ACTIVITY: Once the line containing "[Facebook] (93, 1014)" is found, please set it down along with each following line, exactly, to the end of the material.

►

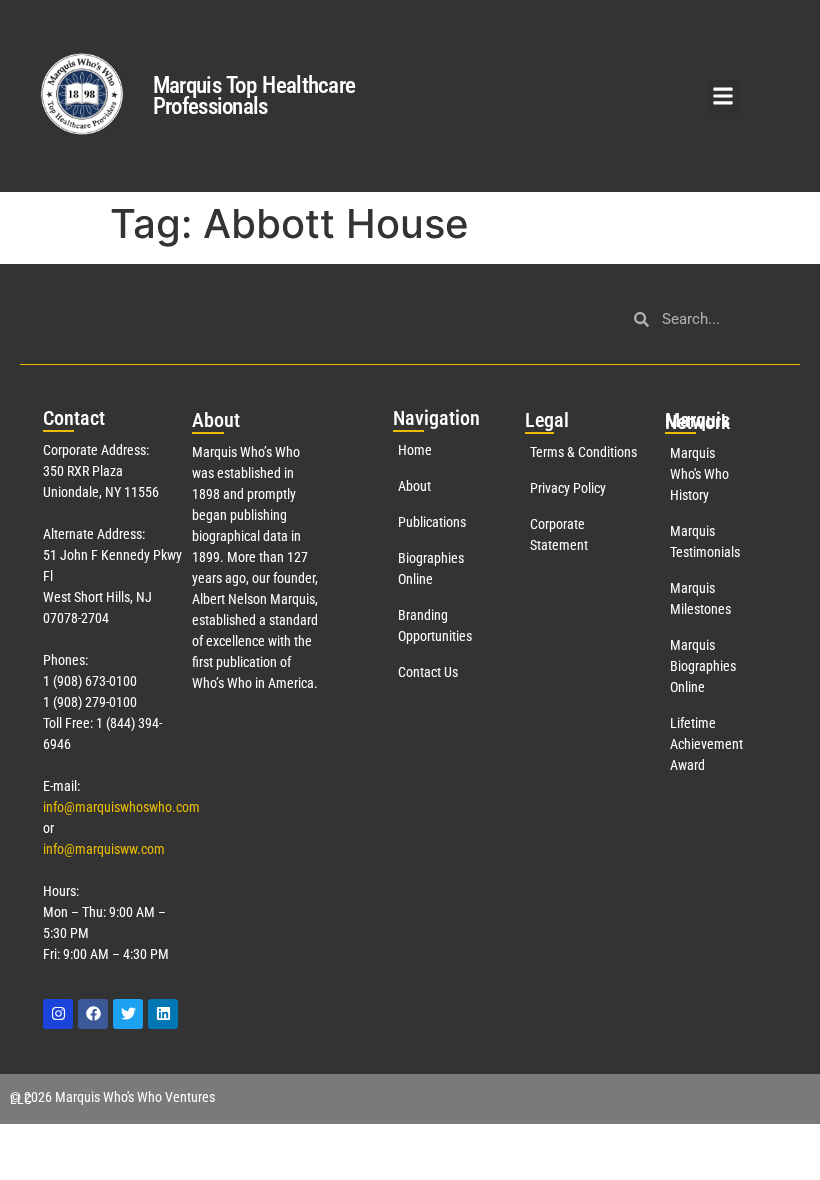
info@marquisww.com (104, 849)
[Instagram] (58, 1014)
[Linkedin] (163, 1014)
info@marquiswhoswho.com (121, 807)
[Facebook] (93, 1014)
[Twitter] (128, 1014)
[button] (723, 96)
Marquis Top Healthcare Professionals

◄

RESPONSE TO THE TASK:
[Facebook] (93, 1014)
[Twitter] (128, 1014)
[button] (723, 96)
Marquis Top Healthcare Professionals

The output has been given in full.